Dois medicamentos baratos e acessíveis — o carbonato de cálcio e o ácido acetilsalicílico (AAS) — podem reduzir em até 40% o risco de complicações graves se administrados corretamente antes da 16ª semana de gestação. Em fevereiro, o Ministério da Saúde determinou o uso do cálcio para todas as gestantes e do AAS para aquelas com maior risco.

Mas, segundo Guida, para que essas medidas tenham resultado, é necessário garantir o fornecimento contínuo dos medicamentos nas unidades de saúde e capacitar os profissionais para identificar os sinais de risco logo nas primeiras consultas.

Sinais de alerta e medidas emergenciais

As gestantes devem ser orientadas a procurar atendimento médico de urgência caso apresentem sintomas como:

  • Dor de cabeça persistente;
  • Inchaço no rosto ou braços;
  • Dor abdominal acompanhada de náusea;
  • Pontos brilhantes na visão.

Nesses casos, o uso imediato de sulfato de magnésio pode ser decisivo.
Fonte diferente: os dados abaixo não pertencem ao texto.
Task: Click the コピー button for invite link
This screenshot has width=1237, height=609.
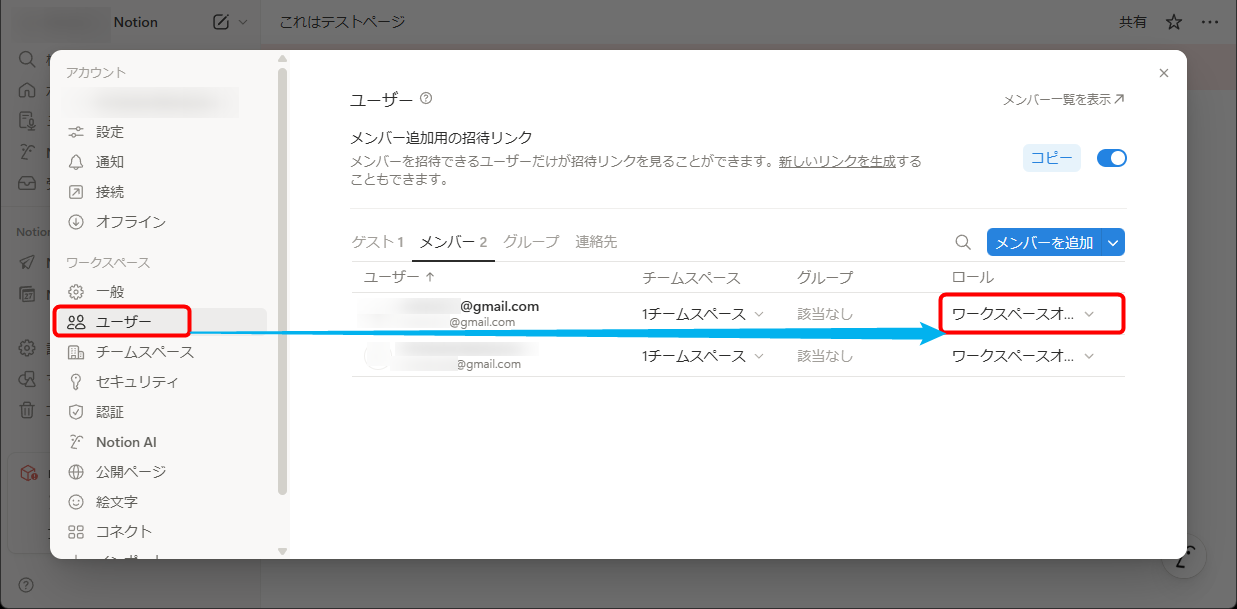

Segundo Guida, essa substância reduz drasticamente a chance de convulsões decorrentes da hipertensão. “Quando a mulher tem uma convulsão, o risco de morte se aproxima de 50%”, alerta o especialista.

Mortalidade aumenta com a idade

A pesquisa mostrou que, entre mulheres com mais de 40 anos, a taxa de mortalidade chegou a 31 a cada 100 mil nascimentos. Isso porque, nessa faixa etária, é mais comum que a gestante já tenha doenças crônicas como hipertensão ou diabetes, o que aumenta a complexidade da gravidez.

Além disso, 2,4 mil mortes por hemorragia registradas no período podem também ter relação com a hipertensão, já que a doença prejudica a produção de plaquetas e dificulta a coagulação do sangue.

Conclusão

O estudo evidencia que, apesar de o Brasil estar dentro do limite internacional da OMS, o número de mortes maternas por hipertensão continua elevado e desigualmente distribuído entre os grupos raciais e sociais.

Ações como pré-natal precoce, acesso garantido a medicamentos preventivos e capacitação das equipes de saúde são cruciais para mudar esse cenário.